● EXERCISE TASKS
1 - Transcribe the milestones passage word for word, starting at "At 23, I started" and ending at "could have imagined.".
2 - According to the milestones passage, to which country did the writer travel at age 20, and for how long?
SUPPLIED PASSAGE START
At age 20, the summer between my two years of college, I traveled with Free The Children and Leaders Today (now Me To We) to Kenya for a month. There, I taught English to students in the morning and helped to build them a new school in the afternoons. It was honestly one of the most life altering experiences I’ve ever had.
At age 21, I graduated college as one of the top students in my entire program. This was a big accomplishment, because as involved as I was in high school, my grades were terrible. I just didn’t care. However, getting away from that town and learning about something I was interested in, made all the difference. It showed me that I was more than smart enough, as long as I applied myself.
At age 22, I married my best friend. We were young. We were the first of our friends to get married. It was a big step, but it was the right step. Right before we got married, we also bought our first home. That was nerve wracking, but really solidified that feeling of being an adult and starting the next chapter of life.
At 23, I started working for a small, environmentally friendly start-up as their sole employee. The 5 years that followed were grueling, but honestly, I did things to help launch that company that I never thought I could do. I learned more than I ever could have imagined.
SUPPLIED PASSAGE END
STUDY MATERIAL START
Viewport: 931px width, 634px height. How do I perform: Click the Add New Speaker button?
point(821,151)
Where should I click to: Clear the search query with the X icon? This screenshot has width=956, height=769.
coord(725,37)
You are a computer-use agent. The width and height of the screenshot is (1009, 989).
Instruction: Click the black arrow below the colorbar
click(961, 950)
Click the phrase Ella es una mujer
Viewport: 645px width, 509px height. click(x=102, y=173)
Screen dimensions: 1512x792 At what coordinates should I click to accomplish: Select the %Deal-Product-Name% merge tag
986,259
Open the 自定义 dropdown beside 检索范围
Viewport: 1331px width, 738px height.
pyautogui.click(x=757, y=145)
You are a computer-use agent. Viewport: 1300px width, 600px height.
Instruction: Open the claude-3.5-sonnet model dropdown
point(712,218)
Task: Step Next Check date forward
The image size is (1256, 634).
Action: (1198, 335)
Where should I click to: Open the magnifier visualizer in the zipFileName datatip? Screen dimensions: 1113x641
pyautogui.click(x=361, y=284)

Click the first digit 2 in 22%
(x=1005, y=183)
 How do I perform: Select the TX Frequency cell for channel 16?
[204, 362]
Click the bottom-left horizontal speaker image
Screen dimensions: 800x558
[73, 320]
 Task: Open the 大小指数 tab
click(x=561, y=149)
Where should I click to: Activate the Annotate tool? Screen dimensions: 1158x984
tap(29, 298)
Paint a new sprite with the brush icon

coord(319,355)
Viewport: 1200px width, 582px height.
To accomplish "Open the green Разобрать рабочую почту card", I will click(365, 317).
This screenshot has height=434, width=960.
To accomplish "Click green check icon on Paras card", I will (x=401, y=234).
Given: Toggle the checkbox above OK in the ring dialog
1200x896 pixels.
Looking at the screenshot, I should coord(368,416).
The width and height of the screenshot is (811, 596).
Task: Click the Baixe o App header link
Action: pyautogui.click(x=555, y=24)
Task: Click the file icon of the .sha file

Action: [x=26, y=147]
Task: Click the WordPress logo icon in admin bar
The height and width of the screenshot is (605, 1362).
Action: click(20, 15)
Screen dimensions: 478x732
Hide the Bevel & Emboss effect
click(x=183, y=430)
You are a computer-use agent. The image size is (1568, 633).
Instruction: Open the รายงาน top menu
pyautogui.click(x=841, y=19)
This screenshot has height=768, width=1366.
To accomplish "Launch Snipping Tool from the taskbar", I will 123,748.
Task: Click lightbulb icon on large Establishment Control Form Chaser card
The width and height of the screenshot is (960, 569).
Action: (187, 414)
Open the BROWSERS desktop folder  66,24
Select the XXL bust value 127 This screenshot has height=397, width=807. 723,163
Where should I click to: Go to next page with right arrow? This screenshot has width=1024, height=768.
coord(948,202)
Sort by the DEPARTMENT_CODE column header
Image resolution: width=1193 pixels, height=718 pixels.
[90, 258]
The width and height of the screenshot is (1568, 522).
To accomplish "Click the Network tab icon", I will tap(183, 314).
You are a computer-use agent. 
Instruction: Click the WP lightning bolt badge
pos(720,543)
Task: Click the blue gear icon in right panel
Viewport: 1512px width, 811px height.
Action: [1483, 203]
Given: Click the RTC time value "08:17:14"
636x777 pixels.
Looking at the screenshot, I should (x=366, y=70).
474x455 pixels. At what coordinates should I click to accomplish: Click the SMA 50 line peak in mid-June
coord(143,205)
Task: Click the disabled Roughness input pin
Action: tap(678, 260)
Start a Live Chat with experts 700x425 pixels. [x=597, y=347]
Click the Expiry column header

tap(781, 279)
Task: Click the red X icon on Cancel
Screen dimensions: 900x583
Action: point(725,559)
STUDY MATERIAL END
● SOLUTIONS IN ORDER
1 -
At 23, I started working for a small, environmentally friendly start-up as their sole employee. The 5 years that followed were grueling, but honestly, I did things to help launch that company that I never thought I could do. I learned more than I ever could have imagined.

2 - Kenya, for a month.